Schriftliche Aufgabe - Wie heißt laut dem Text über Clusteranalyse die grafische Darstellung der Wertepaare (s,b(s))?

Text der Seite -
Nachteilig ist jedoch zu vermerken, dass dieses Verfahren gelegentlich in einen Zyklus mündet, auch kann sich die Klassenzahl verringern. Ferner verzichtet man auf einen Index der Form b(C), der die Klassifikation insgesamt bewertet. Da eine Iterierte Minimaldistanzpartition jedoch im Allgemeinen zu rascheren Verbesserungen der Startklassifikation führt, empfiehlt es sich, dieses Verfahren zunächst auf C anzuwenden und anschließend ein Austauschverfahren zu nutzen.
Alle bisherigen Überlegungen zur Berechnung einer Partition basieren auf einer fest vorgegebenen Klassenzahl s. Andernfalls sind die beschriebenen Verfahren für mehrere s durchzuführen. Man betrachtet dann den Index b in Abhängigkeit von s und stellt die Wertepaare (s,b(s)) grafisch durch das so genannte Ellbogenkriterium dar. An der Stelle s* ergibt sich
Clusteranalyse
Abb. 1: Ellbogenkriterium
ein auffälliger Knick oder Ellbogen (vgl. Abb. 1). Bei weiterer Vergrößerung der Klassenzahl wird keine wesentliche Verkleinerung von b erreicht, sodass die Wahl von s* als Klassenzahl vernünftig erscheint.
Um die explizite Berechnung von Partitionen für verschiedene s zu umgehen, kann man s durch geeignete Klassenfusionen verkleinern oder durch Klassenaufspaltungen vergrößern. Das Vorgehen ist mithilfe der hierarchischen Clusteranalyse präzisierbar.

Einträge im Überblick -
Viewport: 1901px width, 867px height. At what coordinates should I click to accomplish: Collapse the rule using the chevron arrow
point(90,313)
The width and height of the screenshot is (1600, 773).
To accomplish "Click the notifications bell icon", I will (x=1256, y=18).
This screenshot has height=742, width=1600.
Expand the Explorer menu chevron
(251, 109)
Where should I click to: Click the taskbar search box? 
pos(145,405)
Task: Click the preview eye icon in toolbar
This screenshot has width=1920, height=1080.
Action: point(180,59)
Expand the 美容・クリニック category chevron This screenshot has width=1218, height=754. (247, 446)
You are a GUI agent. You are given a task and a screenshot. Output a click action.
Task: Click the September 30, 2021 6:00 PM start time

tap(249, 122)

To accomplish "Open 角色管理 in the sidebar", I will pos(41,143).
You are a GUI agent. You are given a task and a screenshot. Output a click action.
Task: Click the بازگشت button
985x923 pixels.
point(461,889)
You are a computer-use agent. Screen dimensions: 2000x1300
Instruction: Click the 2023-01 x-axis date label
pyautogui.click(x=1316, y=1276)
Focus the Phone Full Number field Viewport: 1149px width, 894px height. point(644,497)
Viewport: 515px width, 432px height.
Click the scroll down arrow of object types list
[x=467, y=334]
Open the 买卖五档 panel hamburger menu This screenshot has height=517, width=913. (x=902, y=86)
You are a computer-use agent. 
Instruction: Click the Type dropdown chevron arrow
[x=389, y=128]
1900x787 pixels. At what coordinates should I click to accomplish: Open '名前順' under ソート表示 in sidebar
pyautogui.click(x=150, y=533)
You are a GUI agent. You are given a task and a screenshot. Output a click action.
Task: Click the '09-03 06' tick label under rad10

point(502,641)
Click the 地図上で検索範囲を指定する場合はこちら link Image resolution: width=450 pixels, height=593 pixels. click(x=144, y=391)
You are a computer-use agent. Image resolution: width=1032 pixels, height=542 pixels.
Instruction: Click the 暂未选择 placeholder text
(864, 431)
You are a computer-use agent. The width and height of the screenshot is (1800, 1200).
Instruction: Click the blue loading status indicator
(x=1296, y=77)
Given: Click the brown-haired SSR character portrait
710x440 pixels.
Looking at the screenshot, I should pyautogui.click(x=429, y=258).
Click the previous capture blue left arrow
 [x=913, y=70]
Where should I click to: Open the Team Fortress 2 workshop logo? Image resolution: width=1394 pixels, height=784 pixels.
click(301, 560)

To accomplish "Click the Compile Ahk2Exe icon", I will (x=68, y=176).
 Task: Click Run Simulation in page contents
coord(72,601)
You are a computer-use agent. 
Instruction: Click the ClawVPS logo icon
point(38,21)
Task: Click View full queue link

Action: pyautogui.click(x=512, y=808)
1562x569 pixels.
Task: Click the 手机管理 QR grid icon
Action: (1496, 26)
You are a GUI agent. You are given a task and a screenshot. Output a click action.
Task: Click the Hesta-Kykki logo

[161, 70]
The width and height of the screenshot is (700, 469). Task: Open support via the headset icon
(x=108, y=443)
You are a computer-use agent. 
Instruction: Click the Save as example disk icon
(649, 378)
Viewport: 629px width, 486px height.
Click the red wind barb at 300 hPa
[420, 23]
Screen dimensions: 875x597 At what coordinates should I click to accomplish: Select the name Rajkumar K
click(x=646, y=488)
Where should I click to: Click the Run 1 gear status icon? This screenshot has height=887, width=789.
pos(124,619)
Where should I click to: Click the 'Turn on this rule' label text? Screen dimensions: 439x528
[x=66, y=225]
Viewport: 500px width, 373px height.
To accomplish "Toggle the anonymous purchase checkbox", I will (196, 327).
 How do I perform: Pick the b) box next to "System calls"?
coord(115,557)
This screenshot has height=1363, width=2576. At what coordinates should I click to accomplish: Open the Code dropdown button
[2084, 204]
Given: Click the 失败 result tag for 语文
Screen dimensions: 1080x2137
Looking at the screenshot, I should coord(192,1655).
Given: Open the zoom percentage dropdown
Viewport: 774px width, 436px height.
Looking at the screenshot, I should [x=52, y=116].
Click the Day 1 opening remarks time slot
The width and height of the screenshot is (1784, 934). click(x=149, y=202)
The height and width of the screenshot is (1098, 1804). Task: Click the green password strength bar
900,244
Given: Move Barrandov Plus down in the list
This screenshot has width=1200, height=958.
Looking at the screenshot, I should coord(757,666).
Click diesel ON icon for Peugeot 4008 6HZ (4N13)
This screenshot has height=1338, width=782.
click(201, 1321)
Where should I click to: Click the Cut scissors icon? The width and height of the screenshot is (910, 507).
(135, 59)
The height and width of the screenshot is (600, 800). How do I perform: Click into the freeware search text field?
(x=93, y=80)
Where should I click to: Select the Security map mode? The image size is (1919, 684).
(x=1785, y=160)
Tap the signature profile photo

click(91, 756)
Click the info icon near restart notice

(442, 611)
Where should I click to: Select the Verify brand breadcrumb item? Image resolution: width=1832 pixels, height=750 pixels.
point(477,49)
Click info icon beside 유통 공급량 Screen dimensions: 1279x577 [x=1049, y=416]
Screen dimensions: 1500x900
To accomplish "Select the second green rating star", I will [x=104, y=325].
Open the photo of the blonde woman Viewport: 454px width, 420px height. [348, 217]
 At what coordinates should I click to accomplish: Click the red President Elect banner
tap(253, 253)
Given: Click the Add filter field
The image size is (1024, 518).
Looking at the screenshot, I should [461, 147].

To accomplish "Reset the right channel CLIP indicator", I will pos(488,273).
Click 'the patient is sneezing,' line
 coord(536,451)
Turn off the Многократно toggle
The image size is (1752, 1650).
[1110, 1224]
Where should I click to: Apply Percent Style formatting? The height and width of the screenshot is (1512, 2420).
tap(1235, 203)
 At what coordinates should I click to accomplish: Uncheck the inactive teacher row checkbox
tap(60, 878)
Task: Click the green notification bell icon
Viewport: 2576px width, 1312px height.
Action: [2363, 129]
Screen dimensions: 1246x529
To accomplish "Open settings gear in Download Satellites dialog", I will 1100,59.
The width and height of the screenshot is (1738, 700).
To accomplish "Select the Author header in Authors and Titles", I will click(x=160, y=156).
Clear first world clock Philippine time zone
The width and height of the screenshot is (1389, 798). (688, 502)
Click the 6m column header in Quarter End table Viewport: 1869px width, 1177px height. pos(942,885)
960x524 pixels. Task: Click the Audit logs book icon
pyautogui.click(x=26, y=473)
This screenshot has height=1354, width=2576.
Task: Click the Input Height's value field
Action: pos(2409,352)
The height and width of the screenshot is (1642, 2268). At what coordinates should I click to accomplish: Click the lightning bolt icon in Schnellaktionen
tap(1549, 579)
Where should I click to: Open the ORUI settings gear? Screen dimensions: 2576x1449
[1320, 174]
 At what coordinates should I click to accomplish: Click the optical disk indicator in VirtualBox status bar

Vollständige Antwort - Das Ellbogenkriterium.